A neonate presenting with jaundice, anemia, and thrombocytopenia

Helle Borgstrøm Hager and Mari Tjernsmo Andersen

A presumably healthy full-term boy developed icterus shortly after birth. He was irritable and had ecchymoses on his heels and low oxygen saturation (85%). Venous blood gas analysis showed acidosis (pH 7.16) and elevated lactate (5.1 mmol/L). Sepsis or congenital heart failure was suspected. Echocardiography was normal. Blood tests taken 28 hours after birth showed hemoglobin 135 g/L, white cell count 30 × 109/L, platelet count 6 × 109/L, and negative direct antiglobulin test. A peripheral blood smear revealed pronounced anisopoikilocytosis with 28% schistocytes and confirmed thrombocytopenia (May-Grünwald Giemsa stain; original magnification ×100). This was reported to the pediatrician, who immediately prescribed red blood cells and platelets. However, the patient’s condition deteriorated. Bilirubin was highly elevated (32.8 mg/dL). Treatment with immunoglobulins and phototherapy was initiated, but he died 34 hours after birth. Autopsy was inconclusive.
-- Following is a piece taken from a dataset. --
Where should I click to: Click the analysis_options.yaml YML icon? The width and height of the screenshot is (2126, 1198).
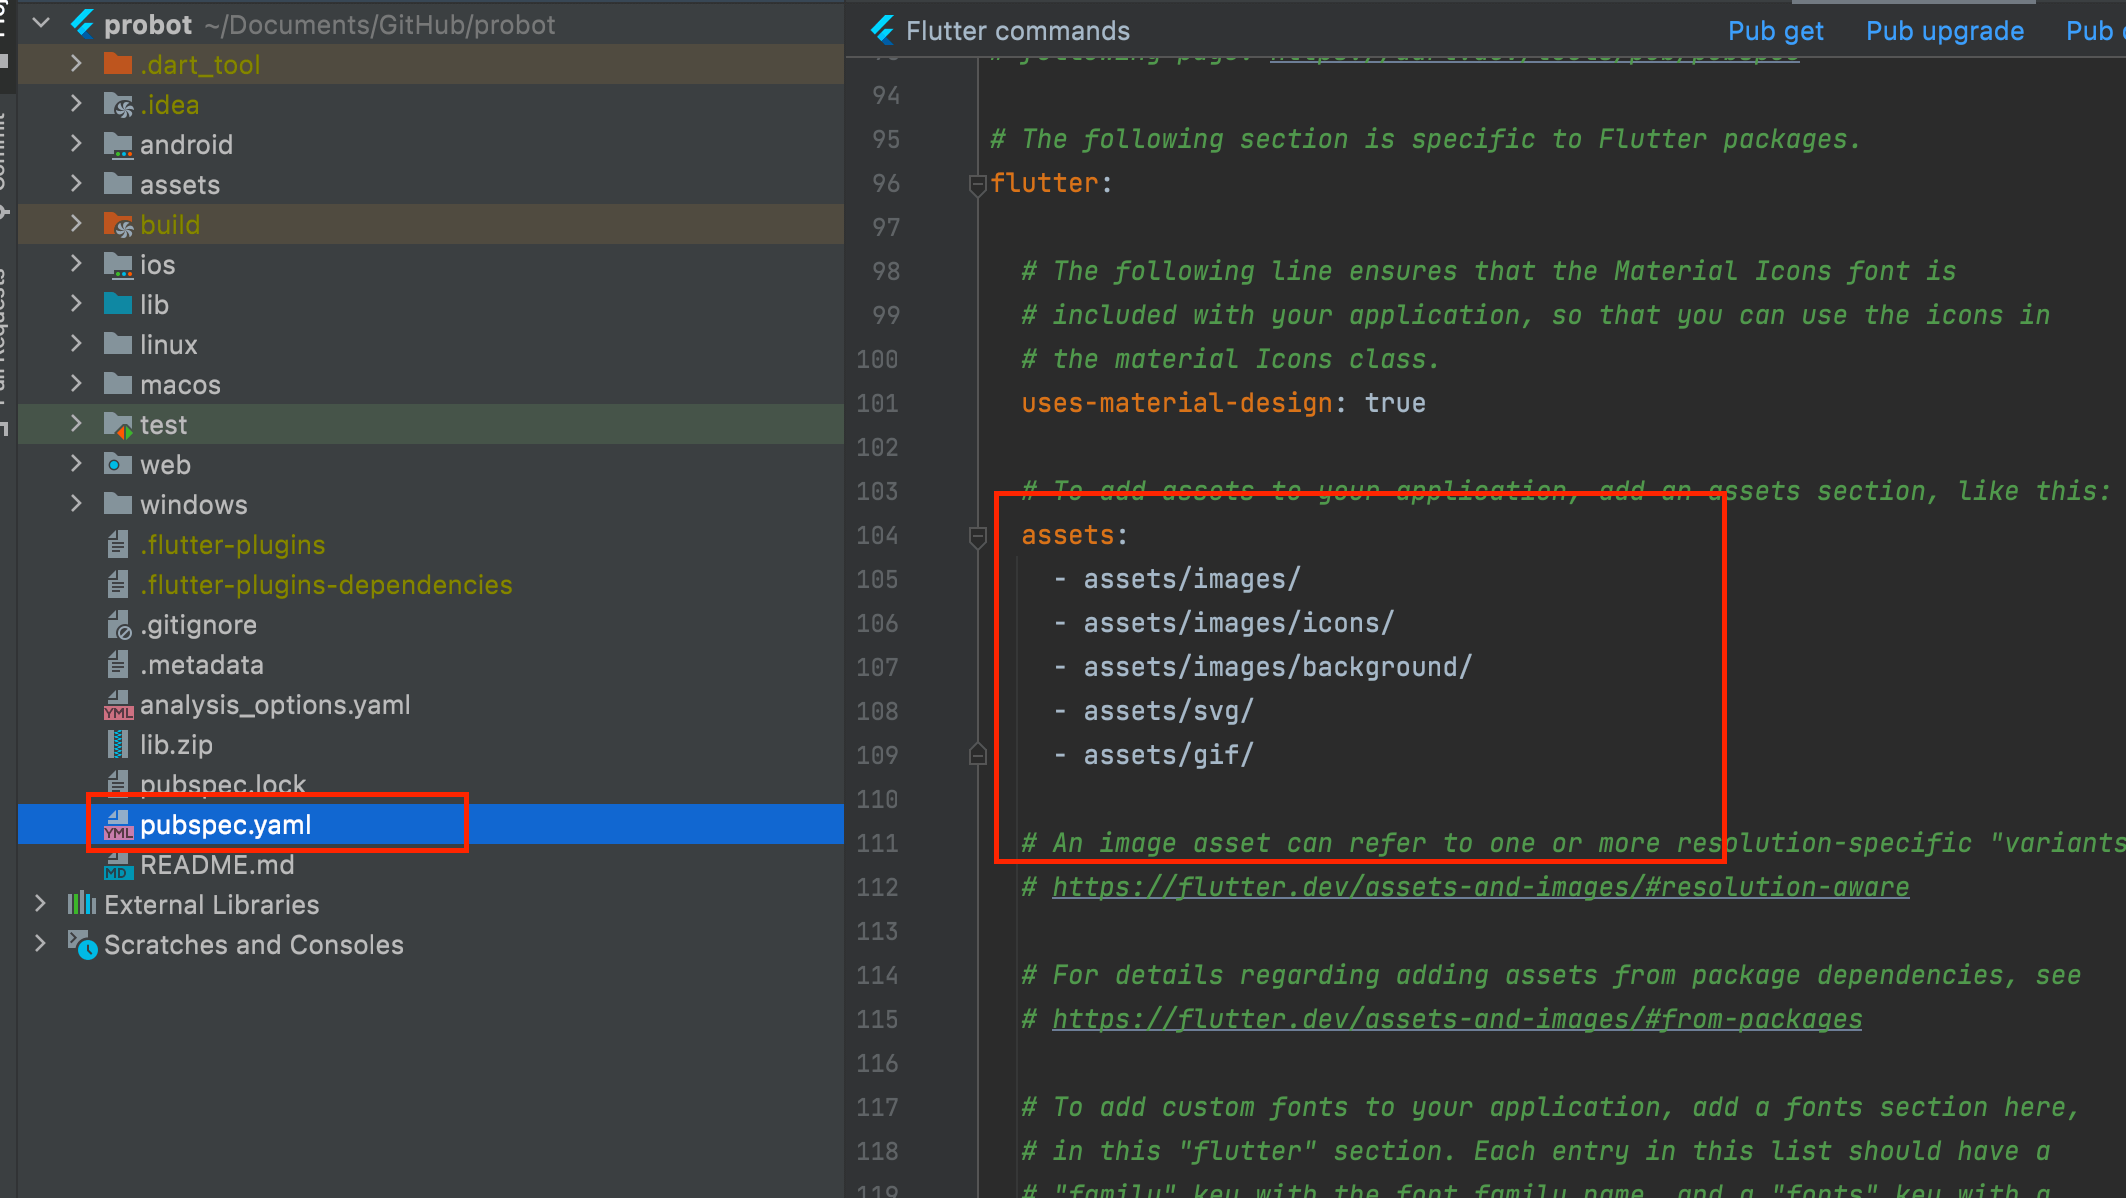pyautogui.click(x=118, y=705)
Postmortem, on the basis of laboratory findings and blood smear examination, the clinical pathologist suggested the possibility of hereditary thrombotic thrombocytopenic purpura (TTP). Genetic tests confirmed biallelic ADAMTS13 gene mutations. Hereditary TTP caused by ADAMTS13 mutations is a rare but serious condition, often presenting during the newborn period with thrombocytopenia and microangiopathic hemolytic anemia. It is vital that health professionals recognize TTP in newborns to avoid fatal outcomes as in this case.